======== Brano estratto ========

Il collasso del fronte africano e lo sbarco degli Alleati in Sicilia portarono il 25 luglio 1943 alla caduta di Mussolini e alla sua sostituzione con Badoglio sotto il patrocinio della monarchia. Il nuovo governo negoziò in segreto un armistizio con gli Alleati. Per evitare la resa, l'8 settembre le forze tedesche invasero rapidamente le zone centrali e settentrionali del paese, Ponendo Mussolini a capo della Repubblica Sociale Italiana (RSI) con sede a Salò. Il re e il suo governo si rifugiarono al sud, ora saldamente in mano agli alleati.

Con il paese spaccato in due, la nuova situazione significò l'immediata liberazione di quegli ebrei (in massima parte stranieri) che erano confinati nei campi d'internamento del Sud, ma un subitaneo e drammatico cambiamento per i circa 43.000 ebrei (35.000 italiani e 8.000 stranieri) che vivevano ora sotto occupazione nazista e soggetti ad immediata deportazione.[18]

La macchina di morte dell'Olocausto si mise in moto con effetto immediato, con l'intento di applicare la "soluzione finale" all'intera popolazione ebraica in Italia. Non mancarono gli eccidi e le stragi in loco (episodi brutali come l'Olocausto del Lago Maggiore), ma secondo una prassi ormai consolidata nei paesi dell'Europa occidentale, lo sterminio si realizza in modo più discreto attraverso l'arresto e la deportazione degli ebrei verso i campi di sterminio dell'Europa centrale dove potevano essere compiuti lontani da occhi indiscreti. Dai campi di internamento fascisti si passa ad un sistema integrato di campi di concentramento e transito finalizzato all'organizzazione di trasporti ferroviari verso i campi di sterminio, in primo luogo Auschwitz. Si richiede anche un'azione capillare di polizia per la ricerca e la cattura dei fuggitivi. A tale opera si dedicano dapprima speciali reparti delle SS, al comando di Theodor Dannecker, un veterano della soluzione finale, gia' attivo in Francia e Bulgaria.[19] Si compirono le prime grandi retate: il 9 ottobre a Trieste e poi il 16 ottobre il rastrellamento del ghetto di Roma. Quindi tra fine ottobre e inizio novembre si procedette ad arresti di massa, in Toscana, Bologna e nel triangolo Milano-Torino-Genova. Per non suscitare proteste e tensioni, all'inizio alcune nazionalità (ungherese, inglese) furono escluse dalle deportazioni, cosi' come furono esentati dalla cattura gli ebrei con genitore o coniuge "ariano".

========

Consegne dell'esercizio
1. Ricopia dal brano tutto il passo che va da "Il collasso del" giù fino a "mano agli alleati.".
2. Riscrivi in forma più breve il paragrafo del brano che comincia con "Con il paese spaccato in due", conservandone i fatti principali.
I record riportati più avanti non servono a questo lavoro.

======== Record memorizzati ========

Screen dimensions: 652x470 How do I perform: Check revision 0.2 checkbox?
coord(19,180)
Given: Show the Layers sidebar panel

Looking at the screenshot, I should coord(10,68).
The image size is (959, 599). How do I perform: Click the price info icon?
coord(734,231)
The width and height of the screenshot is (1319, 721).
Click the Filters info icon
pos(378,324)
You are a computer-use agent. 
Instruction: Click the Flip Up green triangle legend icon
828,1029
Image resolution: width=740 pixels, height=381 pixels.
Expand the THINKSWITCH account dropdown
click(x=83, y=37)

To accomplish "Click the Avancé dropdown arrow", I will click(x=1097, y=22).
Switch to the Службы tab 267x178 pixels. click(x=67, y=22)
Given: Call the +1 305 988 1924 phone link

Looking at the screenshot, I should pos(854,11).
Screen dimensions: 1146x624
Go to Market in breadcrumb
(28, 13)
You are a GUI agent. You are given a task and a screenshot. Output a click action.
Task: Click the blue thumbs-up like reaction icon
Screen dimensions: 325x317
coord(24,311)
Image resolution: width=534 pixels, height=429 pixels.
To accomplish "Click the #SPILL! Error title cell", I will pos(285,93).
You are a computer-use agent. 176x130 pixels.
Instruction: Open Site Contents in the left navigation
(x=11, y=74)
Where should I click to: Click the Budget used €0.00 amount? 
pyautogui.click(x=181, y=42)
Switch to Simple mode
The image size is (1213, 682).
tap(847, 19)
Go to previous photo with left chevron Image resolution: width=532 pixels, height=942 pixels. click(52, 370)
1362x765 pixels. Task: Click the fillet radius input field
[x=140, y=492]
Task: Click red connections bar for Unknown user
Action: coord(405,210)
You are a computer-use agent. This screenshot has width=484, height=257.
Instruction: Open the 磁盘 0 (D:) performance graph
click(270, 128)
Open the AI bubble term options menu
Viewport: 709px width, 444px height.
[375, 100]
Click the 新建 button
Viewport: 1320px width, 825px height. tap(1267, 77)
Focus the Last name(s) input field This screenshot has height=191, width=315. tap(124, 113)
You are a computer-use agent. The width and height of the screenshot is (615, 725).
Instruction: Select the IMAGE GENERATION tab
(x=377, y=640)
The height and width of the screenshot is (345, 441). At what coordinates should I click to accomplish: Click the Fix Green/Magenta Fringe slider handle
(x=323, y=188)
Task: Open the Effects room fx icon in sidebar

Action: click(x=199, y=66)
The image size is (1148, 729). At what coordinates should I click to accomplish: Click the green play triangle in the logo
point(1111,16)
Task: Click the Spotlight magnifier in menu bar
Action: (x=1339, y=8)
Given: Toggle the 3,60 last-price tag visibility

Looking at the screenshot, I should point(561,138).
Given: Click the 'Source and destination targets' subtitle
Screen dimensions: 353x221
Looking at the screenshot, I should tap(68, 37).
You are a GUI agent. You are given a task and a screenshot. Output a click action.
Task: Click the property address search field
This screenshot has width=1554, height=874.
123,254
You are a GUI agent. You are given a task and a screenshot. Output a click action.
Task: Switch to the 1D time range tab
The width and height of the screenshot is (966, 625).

========

Soluzioni delle consegne
1.
Il collasso del fronte africano e lo sbarco degli Alleati in Sicilia portarono il 25 luglio 1943 alla caduta di Mussolini e alla sua sostituzione con Badoglio sotto il patrocinio della monarchia. Il nuovo governo negoziò in segreto un armistizio con gli Alleati. Per evitare la resa, l'8 settembre le forze tedesche invasero rapidamente le zone centrali e settentrionali del paese, Ponendo Mussolini a capo della Repubblica Sociale Italiana (RSI) con sede a Salò. Il re e il suo governo si rifugiarono al sud, ora saldamente in mano agli alleati.

2. Con la divisione del paese, gli ebrei internati nei campi del Sud, per lo più stranieri, furono subito liberati. Invece i circa 43.000 ebrei (35.000 italiani e 8.000 stranieri) rimasti sotto l'occupazione nazista rischiavano la deportazione immediata.